Other people (Continental, apparently) said the plane was on fire before it encountered the strip. The report, as well as all of the people I know who know about Concorde, indeed, physical common sense given the undisputed evidence of what happened, have no explanation at all of how that could possibly have been the case. The evidence presented is circumstantial – eye witness testimony from witnesses who were some way away from the scene. There is no physical explanation of the accident which coheres with that testimony at all, after ten years of thinking about it. I take it that that eye-witness testimony was rejected.

Now, that all seems to me, given the system, appropriate, fair, and straightforward.

What is inappropriate, in the minds of many including myself, is that it seems to need a criminal trial, rather than an inquest, to serve this necessary legal function of apportioning the enormous costs of compensation.

It seems to be particularly inappropriate in the case of poor Mr.
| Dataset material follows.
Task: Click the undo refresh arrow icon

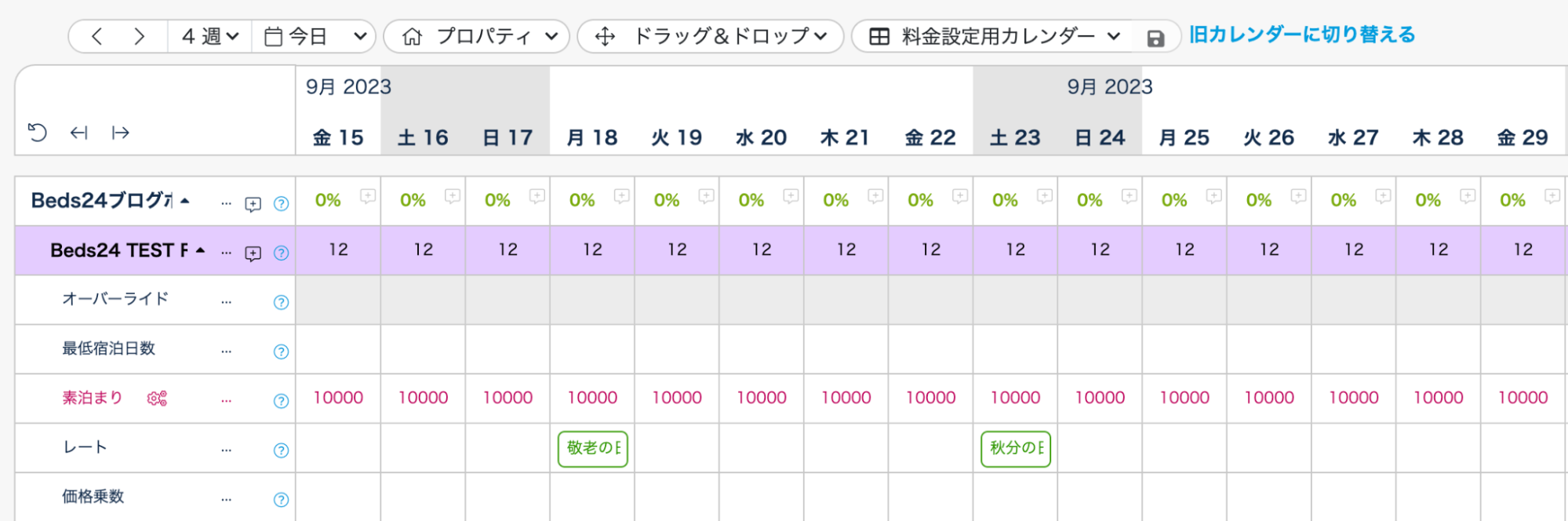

Taylor. He repaired an airplane. Imagine a wise-owl supervisor, or some angel with perfect foresight, going up and saying “You can’t mount that there! It might fall off in Paris, and Concorde might run over it and lose a huge chunk of tire which causes a fuel tank to explode and dump fuel into the exhaust and lose power and crash!” and him saying “oh, yes, you’re right” and changing it, as it was in Dickens’ Christmas Carol.

Dickens notwithstanding, to English minds there just doesn’t seem sufficient proximity between act and event to justify a criminal-negligence connection. Dickens’ tale was, after all, a Carol. But there he is now, poor chap, with a criminal record, and a 15-month suspended sentence. Mr. Taylor, on behalf of many, probably most, Europeans, I am very, very sorry!

And that is why people are going to shut up and instruct their lawyers, rather than telling accident investigators all about everything they know, if accidents continue to be criminalised. Just as they are already known to do in rail accidents in Germany, for example.